The pots start to rub, the most organized have long drawn up a shopping list and prepared a detailed planning, the perfectionists have already thought about how to decorate the table and of course everyone has already booked the turkey! Approaches the Thanksgiving, American feast that uses thelast Thursday of November and traditionally it is the time when families gather around the table to – in fact – say "thanks". The origin of this feast is religious and dates back to the time of the Pilgrim Fathers, in which he thanked us for the harvest of the year just ended. Today thanksgiving has become more secular, but the unifying spirit and the desire to party with relatives and friends remain intact.
Also in Italy, thanks to the opening of many American-style bakery and restaurants and numerous films and TV series set during Thanksgiving, the tradition of thanksgiving lunch begins to spread and to understand how to organize it we turned to a food expert from the American passport! We talked to Laurel Evans, known online as "An American in the kitchen"From the name of his blog.

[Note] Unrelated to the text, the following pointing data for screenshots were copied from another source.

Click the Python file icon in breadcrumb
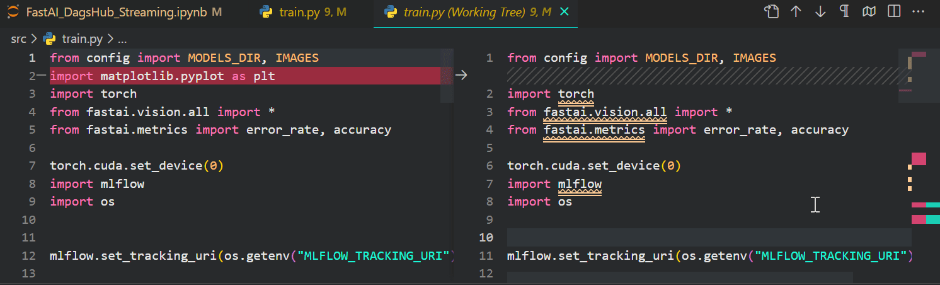The image size is (940, 285). (x=49, y=39)
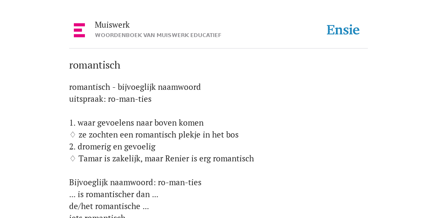Screen dimensions: 437x218
Task: Click the pronunciation line 'uitspraak: ro-man-ties'
Action: click(111, 99)
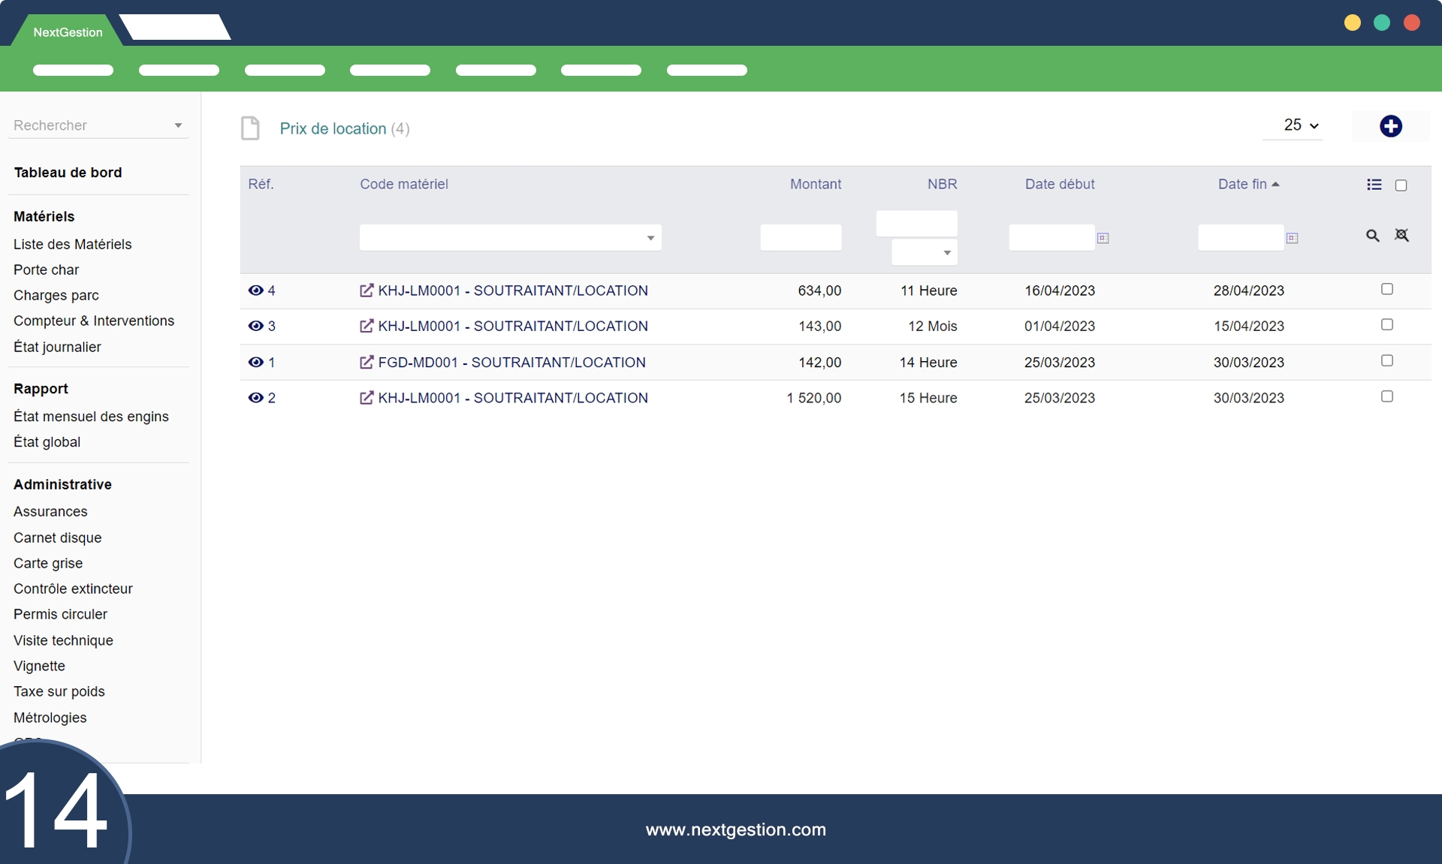Click the add new record plus icon
1442x864 pixels.
pyautogui.click(x=1390, y=126)
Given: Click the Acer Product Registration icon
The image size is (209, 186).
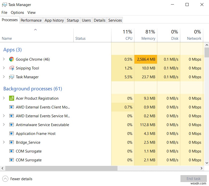Looking at the screenshot, I should [12, 98].

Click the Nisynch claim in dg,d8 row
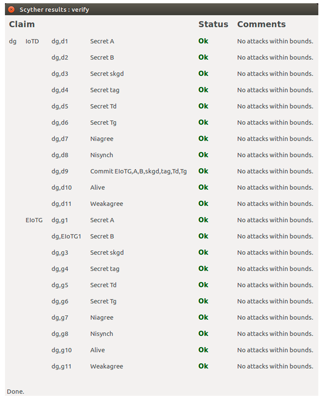101,155
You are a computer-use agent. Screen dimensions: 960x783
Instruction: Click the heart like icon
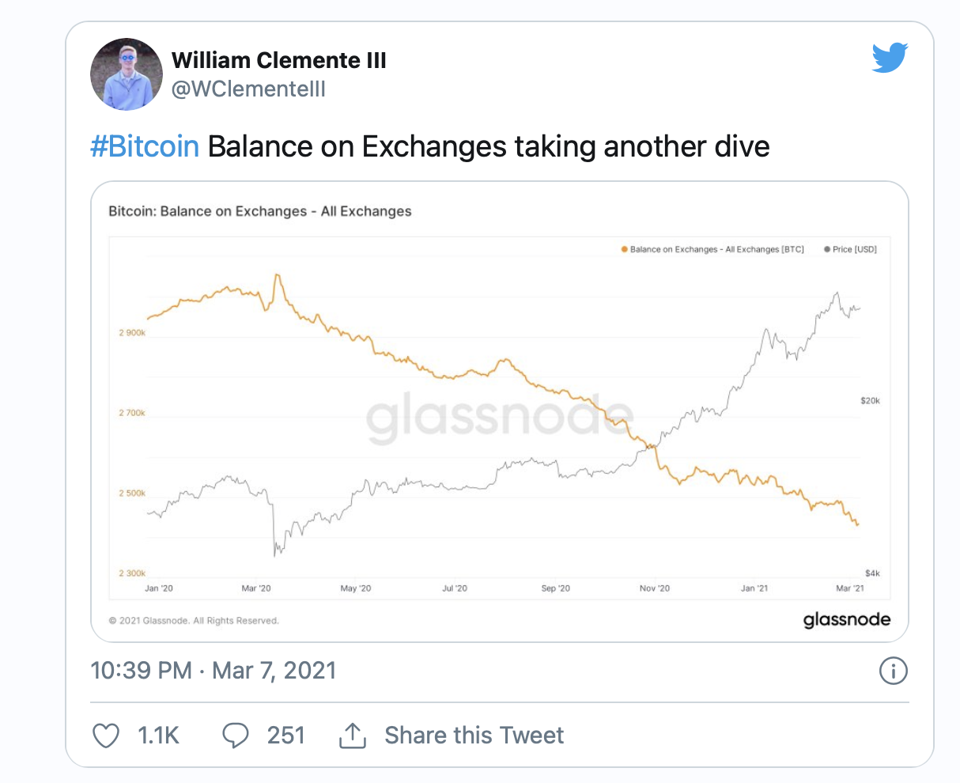pos(106,736)
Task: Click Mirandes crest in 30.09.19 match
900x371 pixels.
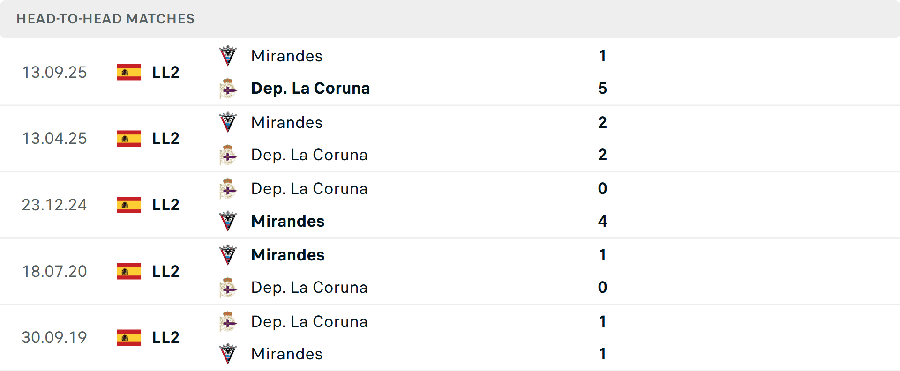Action: [228, 354]
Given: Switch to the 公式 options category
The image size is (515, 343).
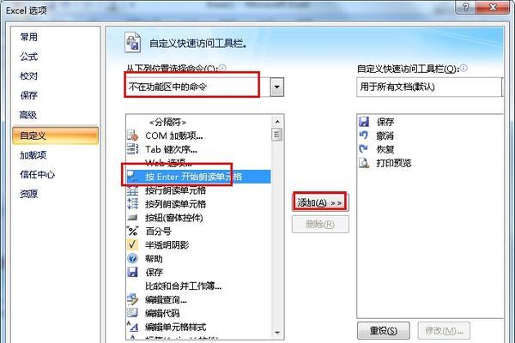Looking at the screenshot, I should pos(29,57).
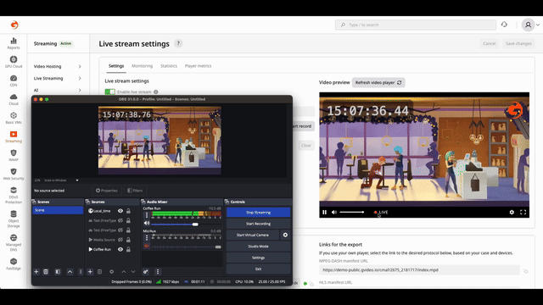This screenshot has width=543, height=305.
Task: Click the video player settings gear
Action: pyautogui.click(x=512, y=213)
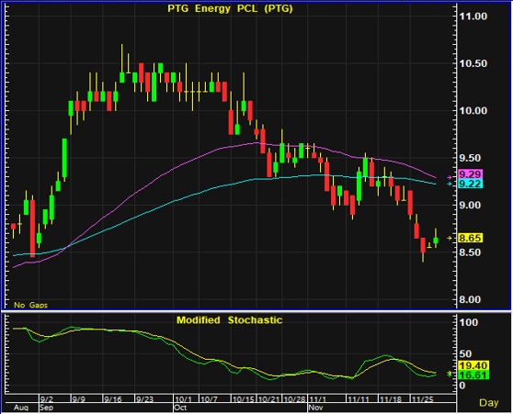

Laurel has lived in Italy since 2004 and through her blog and her cookbooks she tries to introduce the true American food culture.
Let's start with the organization: to arrive on time and not overflowed how many days before is it advisable to start the preparations?
I always recommend starting the day before lunch, so you won't get stressed on the day of the party.
Once the timing is defined, we can only concentrate on the true protagonist of Thanksgiving: turkey! Remember to order it in time because it is difficult to find large turkeys, calculating approximately 500gr of weight per diner. Be careful, however, not to exceed without first checking the size of the oven! The kitchens of American kitchens, in fact, are usually larger than ours and can easily accommodate turkeys of more than 8kg. Laurel suggested, also to better control the cooking, to "choose a turkey of 5-6 kg, which should sit quietly in a standard size oven".
Is it necessary to treat the turkey meat before cooking it?
I recommend making a dry marinade, that is, massaging the turkey with a mixture of salt and spices the day before, covering it with plastic wrap and letting it rest in the fridge for 24 hours before baking it. In this way the meat will flavor well and will also have a more pleasant consistency.
Filling yes, filling no, filling cooked and served separately. What do you prefer?
Tradition would like the filling inside the turkey, but the cooking times increase a lot with this method. For this reason, when I prepare the turkey, I cook the filling separately and serve it as a side dish. [Ndr. Esistono infinite varianti di ripieno per il tacchino, molte hanno una base di pane e carne di maiale, ma potete davvero sbizzarrirvi con la fantasia scegliendo di profumarlo con gli aromi che preferite e aggiungendo prugne, castagne, agrumi, tutti ingredienti che ben si abbinano alla carne del tacchino.]
The cooking of turkey is certainly the most delicate and difficult phase to manage.
Can we "forget" about the turkey once it is baked or should it be followed step by step? Is there a trick to check the cooking and to be sure that both the turkey meat and the filling are cooked?
The turkey should be followed, you can't absolutely "forget" it in the oven. It should be wet every half hour with a mixture of broth and butter to make it soft and succulent. To check the cooking, a meat thermometer should be inserted at the thickest point of the thigh (close to the bone but without touching it). The turkey is ready when the thermometer marks 72 ° C, on average it takes about 3 hours of cooking for a 5kg turkey.
What are the other dishes that can't miss on the Thanksgiving table?
To accompany the turkey it is necessary that there are many Side Dishes! My favorites are i Brussels sprouts baked with toasted hazelnuts and maple syrup and the cornbread, an easy to prepare corn bread that is a typical American dish from the southern states.
On the Thanksgiving table, desserts are also a must, and it is usually a parade of traditional American cakes: apple pie or the pumpkin pie that after the glories of Halloween it remains among the most important ingredients in the cuisine of American holidays. But my favorite is the pecan pie and maple syrup, its taste is precisely the essence of autumn.
Whatever the size of the turkey, it is almost impossible to finish it all! How do you use leftovers?
Apart from the famous sandwich with turkey, a great classic for reusing turkey, I prepare dumplings mixing the cooked and chopped meat with vegetables and milk. I cook this mixture and use it to stuff puff pastry bundles that I put in the oven. Simple and effective, practically perfect!